**WHAT TO PRODUCE**
In the entries below, repeat only the lines between those holding "Where should I click to: Uncheck" and "Given: Click the", inclusive. Leave pictures out.

**RECORD SET**
BEGIN

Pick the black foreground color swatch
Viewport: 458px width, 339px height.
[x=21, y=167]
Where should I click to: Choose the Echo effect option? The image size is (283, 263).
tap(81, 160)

END
BEGIN

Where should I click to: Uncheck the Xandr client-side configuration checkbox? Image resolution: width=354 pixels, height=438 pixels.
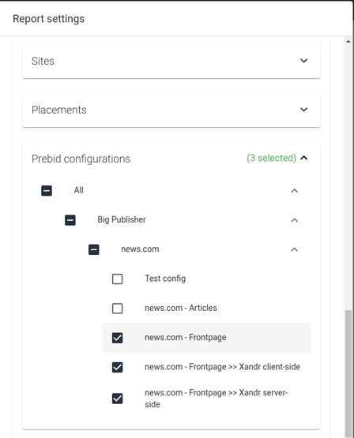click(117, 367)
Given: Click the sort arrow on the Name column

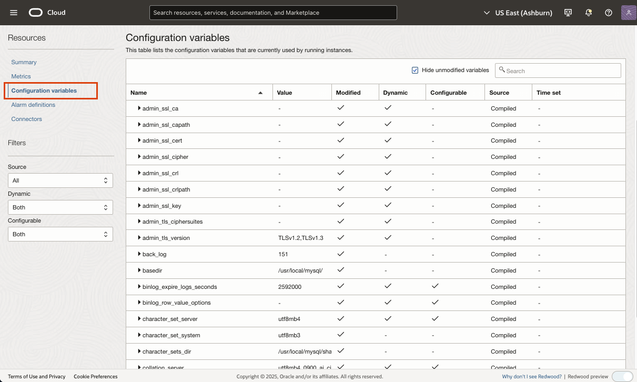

END

**YOUR RESPONSE**
Where should I click to: Uncheck the Xandr client-side configuration checkbox? Image resolution: width=354 pixels, height=438 pixels.
click(117, 367)
Given: Click the sort arrow on the Name column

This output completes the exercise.